*** Opening of Task material ***

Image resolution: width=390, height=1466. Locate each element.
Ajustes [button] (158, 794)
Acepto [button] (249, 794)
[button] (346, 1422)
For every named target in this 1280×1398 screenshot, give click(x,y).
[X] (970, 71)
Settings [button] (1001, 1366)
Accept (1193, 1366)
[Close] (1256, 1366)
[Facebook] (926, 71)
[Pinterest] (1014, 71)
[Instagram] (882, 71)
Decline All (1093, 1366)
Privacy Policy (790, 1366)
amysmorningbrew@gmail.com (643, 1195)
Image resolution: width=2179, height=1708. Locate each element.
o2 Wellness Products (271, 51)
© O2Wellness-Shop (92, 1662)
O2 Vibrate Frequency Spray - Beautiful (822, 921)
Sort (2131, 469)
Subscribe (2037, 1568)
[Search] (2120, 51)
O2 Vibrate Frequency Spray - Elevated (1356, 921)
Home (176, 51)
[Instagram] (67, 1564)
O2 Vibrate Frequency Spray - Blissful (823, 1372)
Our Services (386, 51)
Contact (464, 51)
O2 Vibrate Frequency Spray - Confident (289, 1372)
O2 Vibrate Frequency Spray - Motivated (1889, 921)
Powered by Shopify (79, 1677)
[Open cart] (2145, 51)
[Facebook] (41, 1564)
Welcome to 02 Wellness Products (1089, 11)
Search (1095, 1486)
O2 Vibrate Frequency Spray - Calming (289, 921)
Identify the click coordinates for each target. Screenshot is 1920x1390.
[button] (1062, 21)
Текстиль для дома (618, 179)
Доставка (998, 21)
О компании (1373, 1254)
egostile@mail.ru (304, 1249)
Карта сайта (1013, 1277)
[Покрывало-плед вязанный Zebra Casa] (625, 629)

*** Close of Task material ***

**How to complete this task:** Filter the entries down to the lines containing "resolution". Copy each of those lines.

**Answer to this exercise:**
Image resolution: width=390, height=1466. Locate each element.
Image resolution: width=2179, height=1708. Locate each element.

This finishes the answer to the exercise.